There are many reasons to read Alix E. Harrow’s terrific new novel, Starling House, for it is both resoundingly entertaining and profound. The psychological underpinnings of haunted houses and cursed communities are dealt with powerfully without veering into allegory. The book’s monsters are tethered to forces that readers will experience strong echoes from within. Surprising narrative choices keep the reader on the edge of their literary toes. Another reason to take up Starling House is that it embodies a particular definition of the single most important element of young adult and middles grade literature: coming of age.
What is coming of age? The prosaic idea of it as simply a transition into adulthood has no literary resonance. Certainly transition is present—the shedding of one state to attain another—but the traits of the transition are subtle and various.
We should first note that the nature of coming of age in adult novels and young adult novels are decidedly different. In the inveterately adult The Loved One, Evelyn Waugh describes it as follows: “He was adding his bit to the wreckage; something that had long irked him, his young heart, and was carrying back instead the artist’s load, a great, shapeless chunk of experience; bearing it home to his ancient and comfortless shore; to work on it hard and long.” This sense of having shed romanticism for artistry is the inverse of the young adult understanding of having attained a solid basis for romance.
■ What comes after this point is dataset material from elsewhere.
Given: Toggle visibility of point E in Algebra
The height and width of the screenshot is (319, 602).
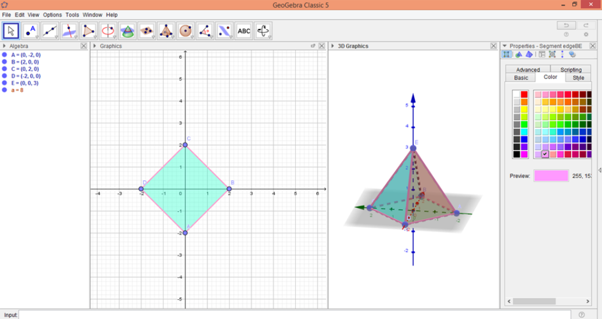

There is also the question of whether coming of age belongs to any age. Though it is commonly understood to pertain to teenage and early adult years, we must also respect the truth of Ogden Nash’s observation that “we are only young once, but you can stay immature indefinitely.” It is certainly true that coming of age is not, like adolescence, a universal experience. We also find in the pages of Alix E. Harrow’s Starling House that coming of age is not necessarily experienced at any particular point in a person’s age development. For some people it can be suspended for years, but then comes into play due to shifts in a person’s relationship to powerful levers such as trauma, privilege, responsibility, betrayal, and trust.
Opal and Arthur, Starling House‘s protagonists, are two people who are both still young, but stunted in experiencing a coming of age. They each have suppressed what they want out of a state of necessity, a self-driven responsibility to protect others at any cost. They each must overcome a mistaken apprehension that what held them down is also what makes them who they are.
In this, Starling House is an adult novel which contains the heart of young adult coming of age. It defines coming of age as the creation and achievement of home, rather than the inheriting of it. It is a belonging by virtue of character, rather than a bestowal. For Arthur and Opal, coming of age is a stepping into self, a transcending of trauma by honoring its truth and embracing the power of want by relinquishing the familiar security of need. This speaks to the core metaphor of fantasy—and it belongs to anyone who fought, fights, or plans to fight for a meaningful home.